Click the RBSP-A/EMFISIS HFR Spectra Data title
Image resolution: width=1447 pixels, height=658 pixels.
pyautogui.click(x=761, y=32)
■ ■ ■
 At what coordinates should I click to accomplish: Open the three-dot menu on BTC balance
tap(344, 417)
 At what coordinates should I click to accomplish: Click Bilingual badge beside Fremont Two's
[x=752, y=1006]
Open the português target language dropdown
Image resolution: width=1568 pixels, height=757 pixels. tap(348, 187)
■ ■ ■
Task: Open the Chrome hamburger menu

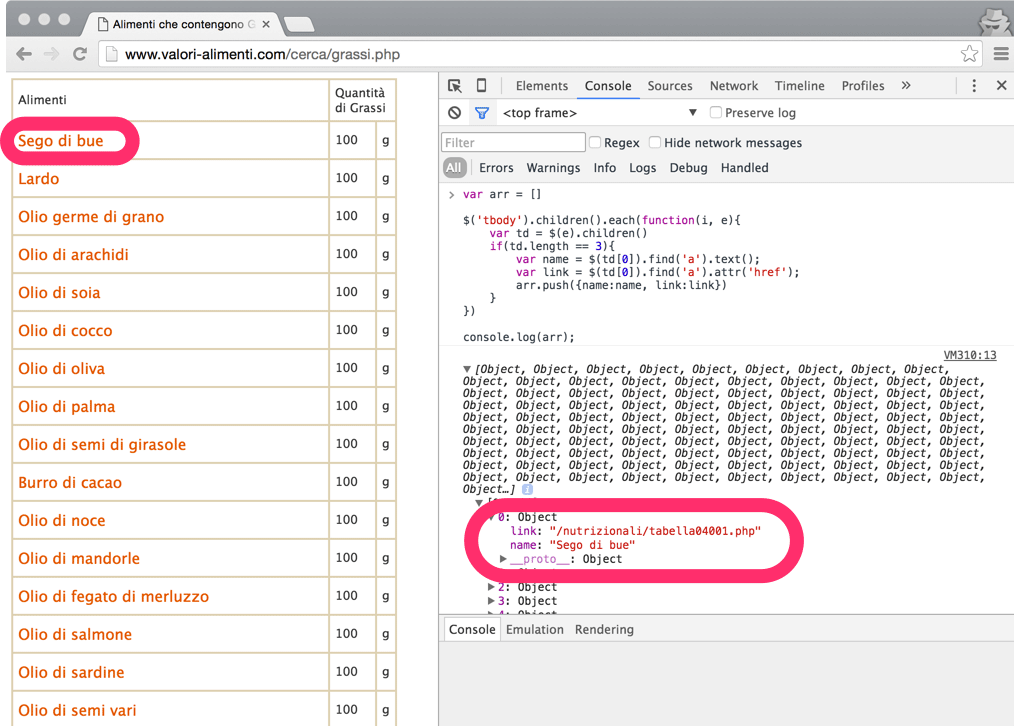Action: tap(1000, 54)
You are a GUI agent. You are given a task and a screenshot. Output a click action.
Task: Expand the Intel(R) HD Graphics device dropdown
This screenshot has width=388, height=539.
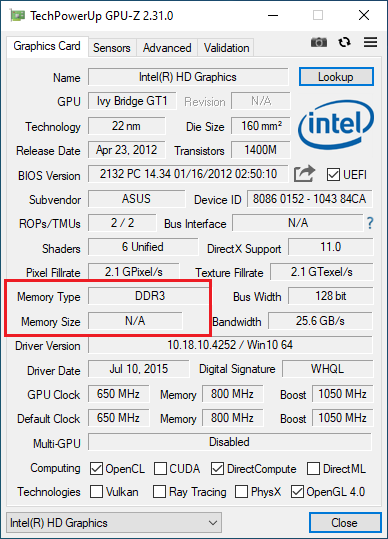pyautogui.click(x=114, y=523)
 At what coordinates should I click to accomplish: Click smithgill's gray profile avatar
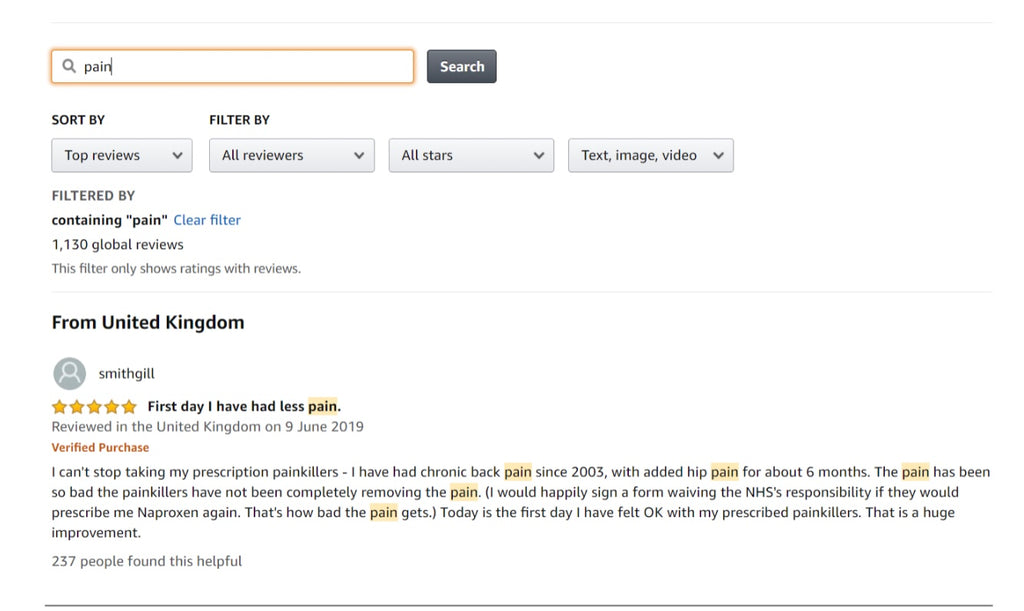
■ ■ ■
*Requirement*
In the records above, everything from the line with "This screenshot has width=388, height=539." down to the line with "gray profile avatar" must be duplicated exactly, both lines kept. Leave no pictures in.

*Answer to this problem*
This screenshot has width=388, height=539.
pyautogui.click(x=114, y=523)
 At what coordinates should I click to accomplish: Click smithgill's gray profile avatar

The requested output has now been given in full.